Friday, August 14, 2009

The importance of Art


One of the most powerful arguments for the importance of art was given by the writer Alexander Solzhenitsyn in his Nobel prize acceptance speech. When I was a student I read his book Cancer Ward (several times). Somehow he manages to imbue this awful setting with the deepest expression of warmth and humanity. This is a humanity he acquired as a survivor of Stalin's Siberian death camps. In his speech he says that it is easy for us to empathise with the suffering of a neighbour, but much harder to do so with the suffering of so many more people much further away. Art Bridges this gap: it enables us to empathise person-to-person anywhere on the earth. Politicians and speech makers can throw us back and forth with powerful reasoning, and we lose our moral compass. Art cannot lie; it touches our hearts, it reaches our humanity, it dispels complacency, it is the friction that causes the spark of life.
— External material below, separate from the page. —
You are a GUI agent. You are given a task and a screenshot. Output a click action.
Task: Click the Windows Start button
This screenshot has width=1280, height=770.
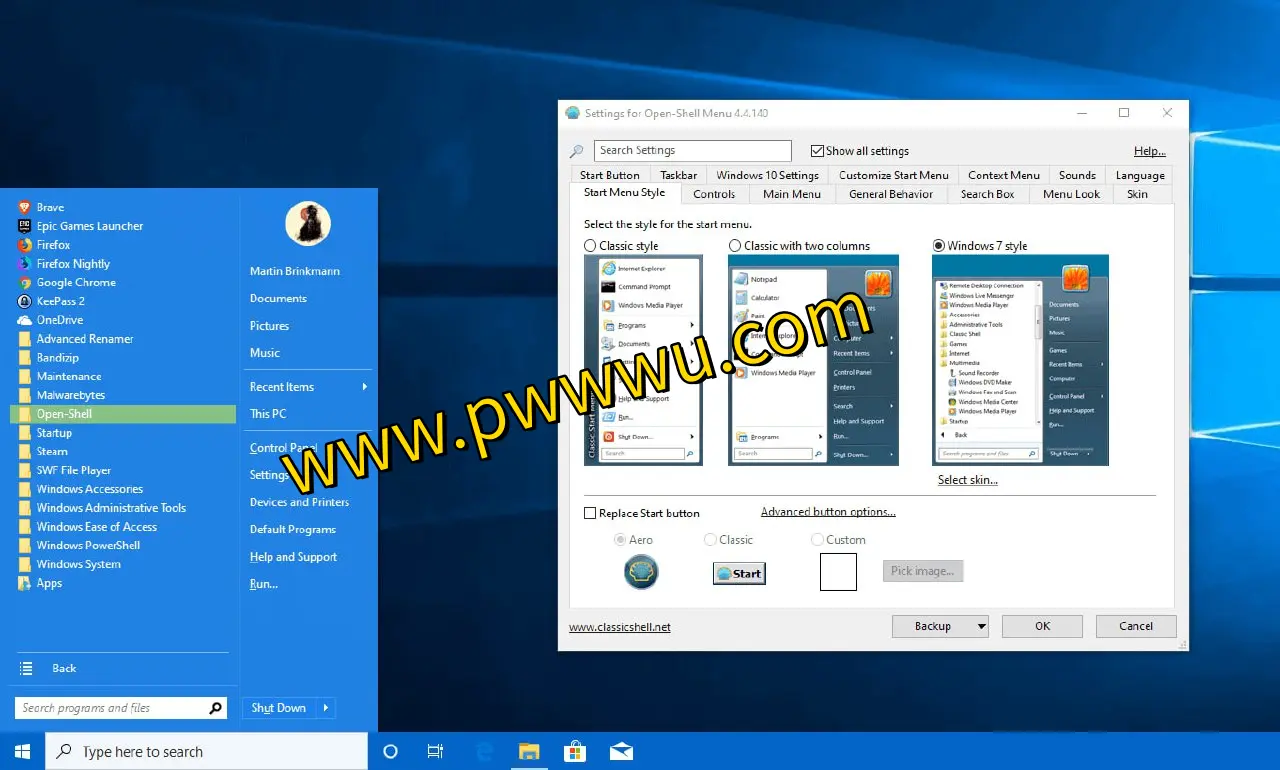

When I talk about art I am not referring to the superficial, commercial, crass work of artists such as Jeff Koons or Damien Hirst. These artists only encourage the worst of our throwaway and exploitative culture. I am thinking more of artists such as Anselm Kiefer, Olafur Eliasson and Emily Kngwarreye who are deeply caring and thoughtful role models. And of course writers like Solzhenitsyn. You can read his full speech here and I strongly recommend it. I can still remember parts of it 39 years after I read it.

1 comment:

  1. Hi David,
    It strikes me that Richard Long and Andy Goldsworthy, Chris Dury, David Nash, Roger Acking have (along with others) made art works that have drawn our attention to the landscape and our interaction with the landscape and we can learn alot from their actions.